All I did was ask where you got that cardboard mockup of the tesla drive unit. That's trolling? Your hostile response isn't bad form? Excuse the fuck outta me.






rx7r3ev said:


> Seriously, if you have stuff contribute please do so. Otherwise troll somewhere else Mark_D.
> 
> Peace!


----------



## Duncan (Dec 8, 2008)

I would have to agree with Mick D

I would also like to know where you got that cardboard model - if you made it yourself could you share the "plan" ?

I could see that being incredibly handy to a lot of people


----------



## MattsAwesomeStuff (Aug 10, 2017)

I'm guessing there's a language barrier here.

Unless you two know each other from somewhere else, there's no reason anyone should be upset. And I don't mean "You should handle criticism better" kind of "no reason", I meant, literally no reason, I'm perplexed how anyone got upset.
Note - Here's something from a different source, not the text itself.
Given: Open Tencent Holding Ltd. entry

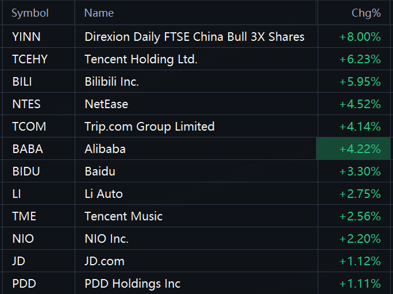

Full reset. Everything's fine.


----------



## Mick_D (Aug 2, 2019)

He refuses to answer my question and then calls me a troll, and you see nothing wrong with that? You need glasses.


----------



## rjmcdermott81 (Aug 14, 2019)

Thanks for the advice. I can't wait to get this rotary out of it.





rx7r3ev said:


> The entire backend of my rear subframe have to go since I'm trying to fit the motor and have a similar to stock drive shaft axle alignment. The new tabs bolts where the old tabs use to be. If you want to keep the stock tabs, then your motor's diff will sit a little bit behind where the stock rear diff location was.


----------